Since the defendant relies upon and quotes at length from Schneider v. Parish, *797 242 Iowa 1147, 49 N.W.2d 535, it is appropriate to note the factual distinction between that case and the one at bar. In the Schneider case the accident was caused by a truck which made a left turn at an intersection across the pavement in front of the motorcycle upon which the plaintiff was riding as a guest. It was held that while the driver of the motorcycle might have been negligent in failing to note the left turn signal, the danger of another vehicle turning left and so blocking the paving was a possibility only. But in the instant case the curve was always there, and was known by defendant to be there. The danger from approaching it at an excessive speed was at least a probability, if not a certainty.

II. The second assignment of error, based upon the admission of the photograph, plaintiff's exhibit 4, needs little comment. It was used in the examination of the witness Dowd and was identified by him as a picture of the approach to and beginning of the curve on Highway 5. It was not identified by the photographer as a true showing of the scene, but it is almost identical with exhibit 3 which was admitted without objection. The difference between the two is that exhibit 4 was taken from a point somewhat farther east on highway 5, and so shows the curve sign referred to in the testimony. Of this sign Dowd said it was there on the night of August 9, 1948. Defendant's exhibit C is not greatly different. In view of exhibit 3, any error in the admission of 4 (which we do not hold) was without prejudice.

III. Plaintiff's witness Carley Burke testified he visited the scene of the accident on the following morning and made certain measurements. He had made a rough sketch, or plat, showing his measurements as given in his oral testimony. This was introduced in evidence over defendant's objection, and error is assigned thereon. There is no merit in the assignment. Defendant cites Roushar v. Dixon, 231 Iowa 993, 998, 2 N.W.2d 660. Here a plat offered by defendant had been excluded. We found no error "because several of the legends and marks on the plat were not made from the personal knowledge of the witness." Burke testified as to each of the measurements shown on the plat as having been made by him. See 32 C.J.S., Evidence, § 730, page 637; 20 Am.Jur. 616, § 739; Baker v. Zimmerman, 179 Iowa 272, 161 N.W. 479; Watson v. Boone Electric Co., 163 Iowa 316, 144 N.W. 350.

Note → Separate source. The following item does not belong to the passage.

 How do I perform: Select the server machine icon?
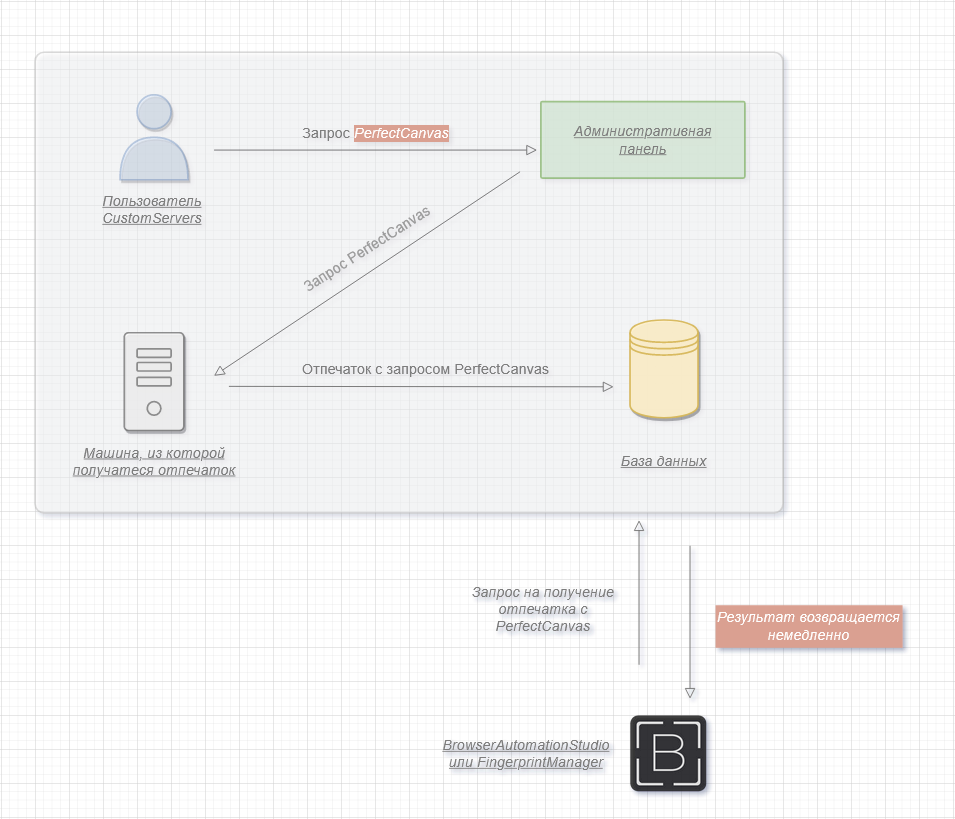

IV. The next assigned error is that the trial court erred in admitting the testimony of the witness Dowd as to the speed of the defendant's car approximately one and one-quarter miles east of the scene of the accident. Many of the same cases are cited on this point by both parties. The law undoubtedly is that the trial court has a considerable discretion in ruling upon whether the place of observation of speed is too remote to have any material bearing upon the question at issue. Tobin v. Van Orsdol, 241 Iowa 1331, 45 N.W.2d 239; Neyens v. Gehl, 235 Iowa 115, 15 N.W.2d 888; Roushar v. Dixon, supra; Thomas v. Charter, 224 Iowa 1278, 278 N.W. 920; Waldman v. Sanders Motor Co., 214 Iowa 1139, 243 N.W. 555. See, also, 9 Blashfield, Cyclopedia of Automobile Law and Practice, § 6235.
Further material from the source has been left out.